Пробираясь домой в ясную летнюю ночь, я встретил несколько баядерок, уже слишком привязчивых, — этого давно не было: изменение в их нравах должно быть приписано изобилию армейского войска и молоденьких офицеров, никогда не бывавших в Петербурге. По Невскому совершенное гулянье, продолжающееся до поздней ночи. Покинув эту вавилонскую улицу и выйдя на бульвар, я предался прозаическим размышлениям о том, что у меня деньги текут, как вода между пальцев... «Ликуй же еще несколько времени, увеселяй себя дрянью и чепухой, держи донн на пенсии, угощай разных m-lles Zelmas и поощряй теноров вроде Леонова — все, что ты теперь делаешь, должно было делаться назад тому лет десять!».

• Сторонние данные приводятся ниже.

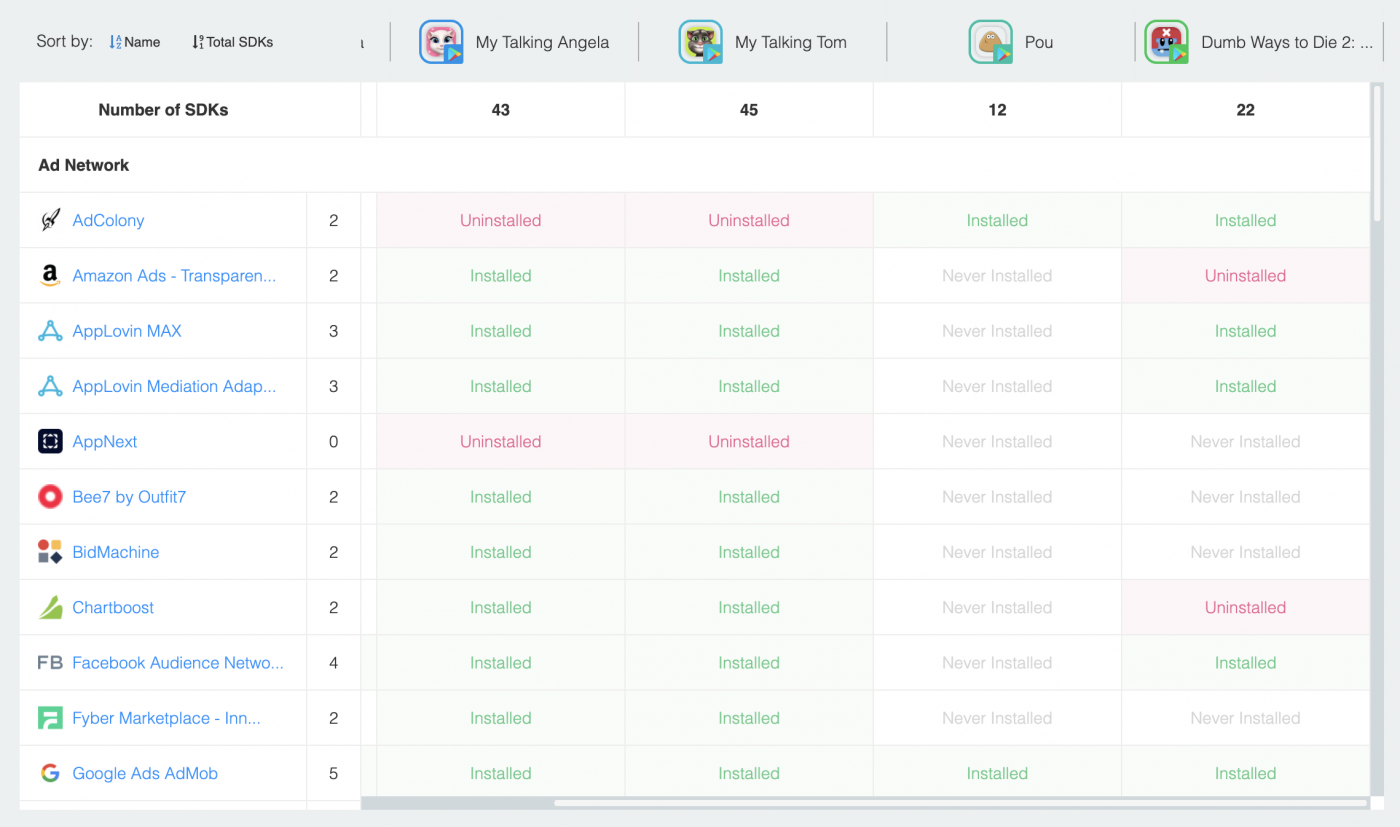Screen dimensions: 1400x827
Task: Click the Google Ads AdMob logo
Action: [49, 773]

Придя домой, я, застав Жуковских, очень обрадовался и вечер закончил приятным ужином.
Суббота, 16 <15> мая.
Торжественно снаряжаюсь в деревню, заготовляя сигары, книги и прочая, но погода стоит такая ветреная и печальная, что нет особенных порывов к отъезду. Увы! Увы! oime![648] что делать мне с моим несчастным сердцем и с моей мнительностью! Как завидую я хлыщам, весело бродящим по Невскому в час ночной и помышляющим только о собственном своем веселии. И у них братья, друзья стоят против неприятеля, но им и горя мало. У меня брат в Петергофе и, по всей вероятности, не увидит врага, но я не могу подумать о нем без болезненного сжатия сердца. Воспоминание о том, как мы расставались при начале венгерской кампании[649], живет во мне с неслыханной ясностью. Все прошло, все минуло благополучно, а между тем, я все тот же при всяком отъезде, при всякой недолгой разлуке с близкими лицами. Даже в прошлый четверг мне было как-то тоскливо на вечере у Краевского в последний раз до осени; мне было жаль этих четвергов, где всякий делал, что ему было угодно, и где не скучал никто. С Лизаветой Николаевной я прощался в среду, но ее мне не было жаль: она имеет особенное дарование быть до того неразговорчивою и сухою, что на нее сердишься, хотя и без причины.
Вчера весь день я чувствовал себя не то чтобы грустно, — этого со мной не бывает, — но как-то невесело. Читал повесть Бернара «La femme de 40 ans»[650] и остался ею доволен, хотя не столько, сколько бывал доволен другими его вещами. Может быть, я изменился, может быть, повесть слабее. За тем последовала статья Шаля: «Lord Jeffrey»[651][652], не столь пустозвонная, сколько можно думать, судя по имени автора, которого я когда-то сравнил с Буйновидовым. Впрочем, труд кажется сносным оттого, что он скрашен выписками из писем Джеффри и превосходными выписками, собственно же Шаль, как подобает этому мерзавцу (Буйновидов c'est trop bon pour lui[653]), от себя не сказал ничего. Его сведения в одно время велики и жидки, а крайняя их жидкость заставляет заподозрить огромность их. По-видимому, Шаль читал все, но я думаю, что он читал только заголовки книг и рецензии на них, так его отзывы темны и увертливы. Нынче есть эрудиция своего рода, о которой еще никто не говорил, — эрудиция на рецензии, фельетоны и объявления. Из этих трех источников можно нахватать огромный фонд и при ловкости пускать его в дело с успехом. Все мы немного шарлатаны, но Шаль шарлатан бесстыдный и вдобавок плаксивый! У него второе слово: decadence. Сам он чистейший decadence историка словесности. Смело скажу, что с самыми незначительными материалами я в неделю могу написать во сто крат лучшую биографию Джеффри.